In 2020, the South African government approved a women empowerment policy proposing that roughly 50% of the allocation of agricultural farming land under the Redistribution Programme should be for women, 40% for youth, and 10% for people living with disabilities. Titled “National Policy on Beneficiary Selection and Land Allocation of 2020” the policy is an essential intervention as it outlines who should benefit from land redistribution.
It is a corrective method that seeks to address the skewed land redistribution delivery which has historically favoured men and those with political connections. While the origins of these ideas can be traced from South Africa’s 1997 White Paper on Land Reform, it was the Presidential Advisory Panel on Land Reform and Agriculture (Panel) that sharpened the framework.

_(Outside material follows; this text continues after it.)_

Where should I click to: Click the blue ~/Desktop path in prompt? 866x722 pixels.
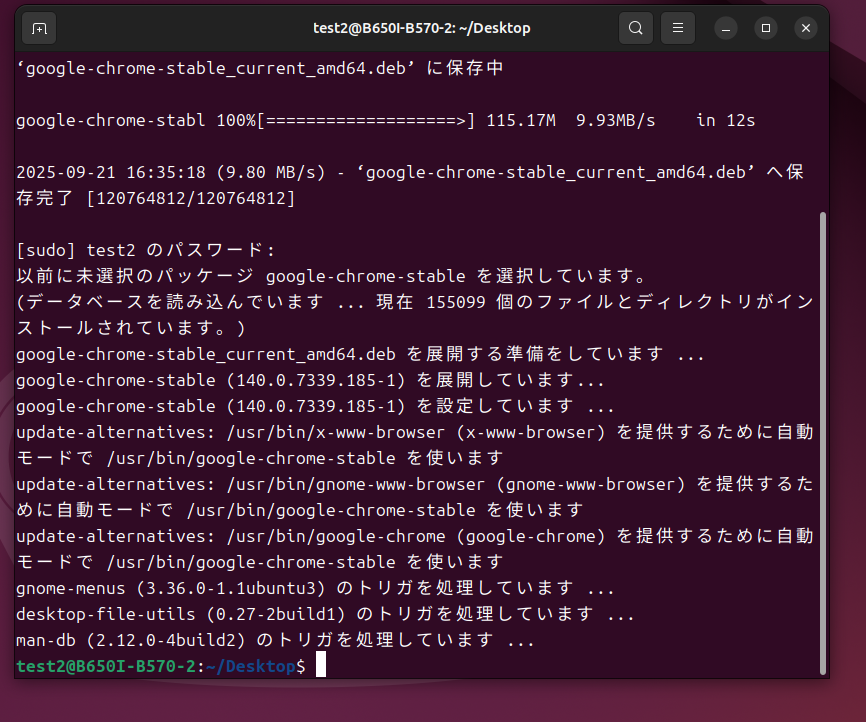tap(251, 666)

Appointed in September 2018, the Panel comprised of ten members, five women and five men. It was chaired by a prominent woman, the late Dr Vuyo Mahlathi. I was one of the five men. Our mandate was to provide a unified policy perspective on South Africa’s land reform regarding restitution, redistribution and tenure reform. In responding to this call, it became clear that the lack of transparency and mechanisms for selecting who should benefit from land redistribution was amongst the areas that we needed to intervene in.
Hence, if one reads our report released in late 2019, it recommends a Beneficiary Selection Criteria for the land redistribution pillar of land reform. In our internal discussions, the idea of the Criteria was initially proposed by a subgroup I was in, which comprised of four men; the late Professor Mohammad Karaan, Dan Kriek, Nick Serfontein and yours truly. But our conceptualisation provided guidelines for selecting a person with skills and youthfulness to run a farming enterprise. We did not reflect deeply on gender dynamics.
Professor Ruth Hall, Bulelwa Mabasa, Thandi Ngcobo, Thato Moagi and Dr Vuyo Mahlathi — the women in the Panel — brought the gender dynamics to the fore in the discussions. They followed up by convening a round table discussion in March 2019 to solicit women’s views on their plight regarding access to land, specifically in marginalised rural communities of South Africa. In those discussions, women shared lived experiences of how they lost their land after their husbands passed away and the struggles faced by unmarried women regarding access to land. These engagements are the reason the Panel’s report made such a strong case for gender diversity. After the Panel’s report approval by the Cabinet in 2019, the government implemented some of the recommendations. The Beneficiary Selection Criteria is what culminated into the current National Policy on Beneficiary Selection and Land Allocation, which guides our land redistribution now.
For example, in the 700 000 hectares of state land that the government announced it would release from October 2020, the majority of beneficiaries should be women and youth, in line with the National Policy on Beneficiary Selection and Land Allocation.
I am narrating this story to highlight the importance of gender diversity, not only at general levels in the workplace but also at key policymaking spaces. It is possible that without the presence of the prominent women I mentioned above, the Panel’s report wouldn’t have explored the plight of women to the same depth as we did.
For the sake of transparency, I can still remember the times when I argued that we should focus just on skills and age in our selection criteria. Still, the wise Dr Vuyo Mahlathi would always remind me that “Wandile, asiyibhaleli namhlanje le mithetho; sibhalela amangomso nezisukulwana” loosely translated as “Wandile, we are not writing these policy suggestions for now, but for tomorrows and the next generation”. Indeed, the youth and women of today, and hopefully the next generation, will benefit from the fruits of the foresight showed by women in the Panel who uplifted the plight of the poor and rural women on land matters. Thankfully, they had the ear of the President and Minister to action their suggestions.
The policy is indeed an honour to the late Dr Vuyo Mahlati and all the women on the Panel who provided wisdom on the importance of the presence of women in the policy creation process.